The advantages of cooking spray are to prevent food items from sticking. The spray is useful on pans, in measuring tools, or baking tins
How to Grease a Pan
Follow these steps for greasing a pan. What fat to use and whether or not you need to flour the pan will depend on the recipe and is discussed below.
Apply your chosen grease generously to the entire inside of the pan. Fingers almost always work best for this since you can feel any spots you may have missed. You should achieve a uniform, even coating with no chunks of fat.
Cut a piece of parchment paper to fit the bottom of the pan by placing the pan on top of the paper and tracing it.
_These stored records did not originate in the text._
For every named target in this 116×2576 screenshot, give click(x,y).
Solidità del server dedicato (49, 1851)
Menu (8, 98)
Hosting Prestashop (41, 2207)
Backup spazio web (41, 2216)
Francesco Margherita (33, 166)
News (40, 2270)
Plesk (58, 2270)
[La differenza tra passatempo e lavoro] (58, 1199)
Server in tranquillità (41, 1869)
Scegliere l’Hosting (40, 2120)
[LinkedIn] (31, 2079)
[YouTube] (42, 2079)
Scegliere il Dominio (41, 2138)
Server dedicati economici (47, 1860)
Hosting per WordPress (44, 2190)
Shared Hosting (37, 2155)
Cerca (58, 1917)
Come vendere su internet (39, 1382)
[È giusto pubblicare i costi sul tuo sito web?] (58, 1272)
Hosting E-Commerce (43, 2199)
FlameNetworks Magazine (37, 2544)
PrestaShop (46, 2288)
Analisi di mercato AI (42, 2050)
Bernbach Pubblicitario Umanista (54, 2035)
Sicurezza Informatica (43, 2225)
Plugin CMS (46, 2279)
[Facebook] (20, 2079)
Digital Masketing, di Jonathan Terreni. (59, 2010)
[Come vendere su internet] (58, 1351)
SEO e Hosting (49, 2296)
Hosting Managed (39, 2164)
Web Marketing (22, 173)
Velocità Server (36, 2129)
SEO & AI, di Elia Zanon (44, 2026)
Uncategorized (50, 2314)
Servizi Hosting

Grease the sides of the pan then insert the parchment paper.
You don’t need to grease the parchment, but if you’re using baking or cooking spray, go ahead and insert the paper then spray the whole thing and call it a day. There’s no need to spray or grease underneath the parchment.
A Bundt cake can be tricky to grease and isn’t compatible with parchment paper. Because most Bundt pans include a pattern, they can cling on to the cake’s surface, making for a difficult unmolding.
To combat this, grease the pan thoroughly and carefully. Spray the entire inside of the pan with baking spray, making sure to spray the tube as well as the sides and bottom.
Alternately, paint with shortening or grease by hand, then coat with flour or cocoa. Make sure to get into all of the nooks and crannies. As always, follow the recipe instructions.
It’s best to grease just a few minutes before you add your batter, especially if your kitchen is warm.
Doing it too soon gives the oil or fat time to drip down the sides of the pan and pool at the bottom. If needed, pop the greased, empty pan in the fridge while you mix up the batter.
Butter, Shortening, or Cooking Spray?
The thing to remember about butter is that it contains water and milk, neither of which is particularly useful in preventing your cake from sticking.
Indeed, milk can actually act as glue. On the other hand, butter tastes wonderful, and the caramelized milk proteins can add a lovely, golden-brown crust to the edges of your cake. Use butter if you want to.
If you have extreme concerns about your cake sticking, use shortening (which is pure fat with no water), cooking spray, or baking spray.
Coconut oil or bacon fat will also work, as will clarified butter which has the milk solids removed.
For extra insurance against sticking, grease the sides of the pan and use a piece of parchment on the bottom.
Parchment paper is great for the bottoms of flat pans like round or square cake pans and loaf pans.